The current legal framework:
- mandates the arrangement of services which are thought by professionals to be suitable to meet the needs of the client, without unacceptable risks to other people;
- allows an authority to intervene in someone’s private life if they are putting others at risk;
- allows an authority to use a hoist rather than provide two lifters, in order to protect its staff from risk of injury in the course of social care provision – in most cases, but not every single one, because some people NEED to be lifted – it is not just that they don’t fancy being hoisted…;
- enables an authority to choose the cheaper of two alternative adequate means of meeting need, in the interests of the wider client body and tax-paying public;
- properly prevents authorities from acceding to a person’s racist and sexist insistence on receiving care from a particular description of person;
- allows clients to choose to refuse to accept services, but not to hold authorities to ransom over what they will provide instead, for fear of the consequences..
- does not allow people to take a direct payment (calculated, remember, by reference to what a social worker or care manager competently thinks a person needs to remain only at a level of risk below the local Fair Access threshold), to spend it on something else entirely, no matter how good it might be for their overall level of happiness or well-being!
- does not allow a person to take a direct payment and spend it on formally employing their own relatives living in the same household, unless the local authority is willing to admit that it is, exceptionally, necessary for it to permit that to happen.

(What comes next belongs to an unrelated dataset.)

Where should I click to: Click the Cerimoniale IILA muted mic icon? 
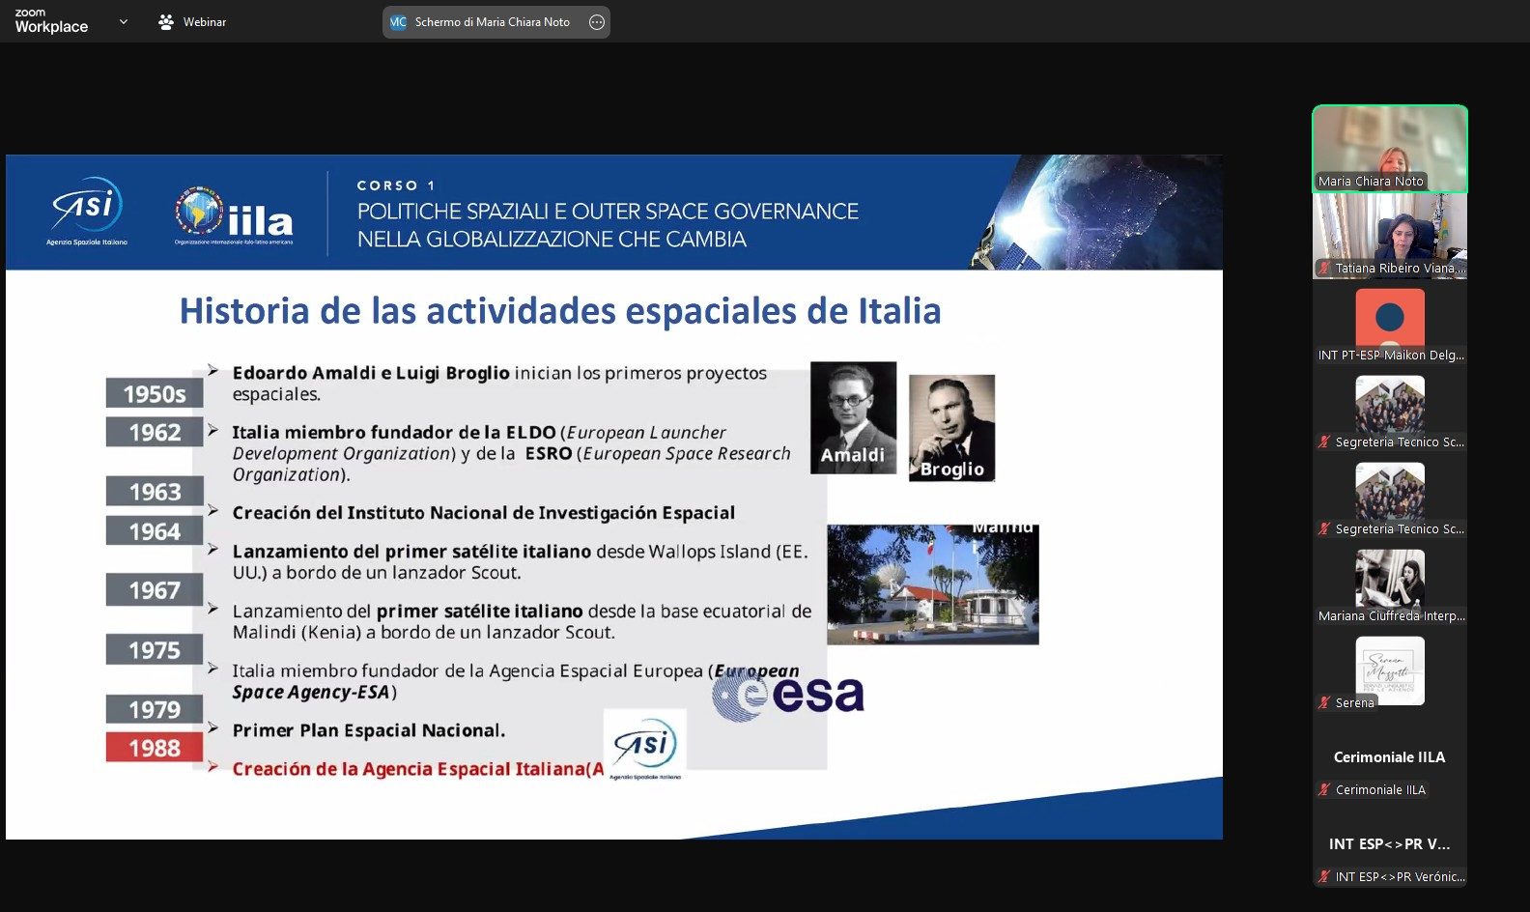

The law does not provide any right to stay at home no matter what the cost (see Southwark LBC ex p Khana); to live in an alternative manner, no matter what the effects on other people (see s47 NAA); to cause havoc in a group social care setting, with no risk of exclusion and a guarantee of repeated re-provision (see Kensington & Chelsea ex p Muriqi Kujtim). Social care values require sensitivity and understanding of the reasons for all the above situations having come to pass, and sensible management of the consequences, but no more than that.
The only choice which the law does support, at the moment, in terms of making it a right, is the right to choose particular accommodation – this right is given to proposed residents of a care home, subject to three or four conditions. See Choice of Accommodation for more detail.